En la Cruz vemos «la brutalidad de nuestros pecados» - Alfa y Omega

En la Cruz vemos «la brutalidad de nuestros pecados»

Ricardo Benjumea

El Papa presidió en la noche del Viernes Santo el tradicional Vía Crucis en el Coliseo romano. Tras la lectura de las meditaciones preparadas por monseñor Renato Corti, obispo emérito de Novara (Italia), Francisco hizo una oración final en la que recordó a los débiles, perseguidos y marginados, en los que se actualiza hoy la Pasión de Cristo. «La Cruz», dijo el Papa, «es el cumplimiento definitivo de la revelación y de la historia de la Salvación. El peso de tu cruz, Señor, nos libera de todos nuestros pesos. De tu obediencia a la voluntad del Padre, nosotros podemos darnos cuenta de nuestra rebelión y desobediencia».

«La brutalidad de nuestros pecados»

Jesús ha muerto por los pecados de cada uno de nosotros. «En ti vendido, traicionado, puesto en el crucifijo por tu gente y tus seres queridos, nosotros vemos nuestras cotidianas traiciones y nuestras frecuentes infidelidades. De tu inocencia y tu corazón inmaculado, nosotros vemos nuestra culpabilidad. En tu rostro golpeado, escupido, desfigurado, nosotros vemos la brutalidad de nuestros pecados. En la crueldad de la Pasión, nosotros vemos la crueldad de nuestro corazón y de nuestras acciones».

«Nuestros hermanos abandonados»

El Papa recordó entonces a «todos los abandonados por la familia, la sociedad, a los que sufren la falta de atención y solidaridad», que podemos ver en el «sentimiento de abandono» de Jesús en la cruz.

«En tu cuerpo sacrificado, vilipendiado, martirizado –dijo-, nosotros vemos los cuerpos de nuestros hermanos abandonados en las calles, desfigurados por nuestra negligencia. En tu sed Señor, nosotros vemos la sed de tu Padre misericordioso que en ti ha querido abrazar, perdonar y salvar a toda la humanidad. En tu divino amor, vemos a nuestros hermanos perseguidos, decapitados y crucificados por su fe, muchas veces bajos nuestra mirada y silencio cómplice».
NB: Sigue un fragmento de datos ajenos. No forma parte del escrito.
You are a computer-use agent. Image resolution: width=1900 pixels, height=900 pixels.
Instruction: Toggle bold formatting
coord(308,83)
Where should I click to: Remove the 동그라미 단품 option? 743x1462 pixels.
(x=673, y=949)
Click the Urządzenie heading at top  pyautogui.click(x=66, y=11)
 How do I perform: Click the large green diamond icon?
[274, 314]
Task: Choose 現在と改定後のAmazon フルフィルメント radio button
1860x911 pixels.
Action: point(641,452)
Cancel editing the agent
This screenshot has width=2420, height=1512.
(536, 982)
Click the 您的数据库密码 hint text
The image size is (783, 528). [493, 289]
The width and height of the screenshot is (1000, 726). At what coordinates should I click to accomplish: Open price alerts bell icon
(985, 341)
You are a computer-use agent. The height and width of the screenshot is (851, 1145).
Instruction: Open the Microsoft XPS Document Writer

La Cruz, camino hacia la luz

Francisco concluyó entonces con una plegaria para que la cruz nos conduzca a la conversión. «Señor, cubre nuestros corazones de sentimientos de fe, de esperanza, de caridad, de dolor por nuestros pecados y llévanos a arrepentirnos de los pecados que te han llevado a la crucifixión. Llévanos a trasformar nuestra conversión hecha de palabras en conversiones de vida y de obras. Llévanos a custodiar en nosotros un recuerdo vivo de tu rostro desfigurado para no olvidarnos jamás del incalculable precio que has pagado para liberarnos. Jesús crucificado, refuerza en nosotros la fe, que no se derrumbe de frente a las tentaciones. Revive en nosotros la esperanza, que no se pierda siguiendo las seducciones del mundo. Defiende en nosotros la caridad, que no se deje engañar de la corrupción y la mundanidad. Enséñanos que la Cruz es el camino de la redención, que el Viernes Santo es el camino hacia la luz. Enséñanos que Dios no olvida jamás a ninguno de sus hijos y no se cansa jamás de perdonarnos y de abrazarnos con su infinita misericordia. Enséñanos también a no cansarnos nunca de pedir perdón y de creer en la misericordia sin límites del Padre». Y acabó sus palabras con la conocida oración de san Ignacio de Loyola: «Ánima de Cristo santifícanos, Cuerpo de Cristo sálvanos, Sangre de Cristo embriáganos, Agua del costado de Cristo báñanos, Pasión de Cristo confórtanos, Oh querido bondadoso Jesús escúchanos. Dentro de tus plagas escóndenos, no permitas que nos separemos de ti, del enemigo maligno defiéndenos. En la hora de nuestra muerte llámanos y ordena que nosotros vengamos a ti hasta que te alabemos junto a los santos por los siglos de los siglos. Amén».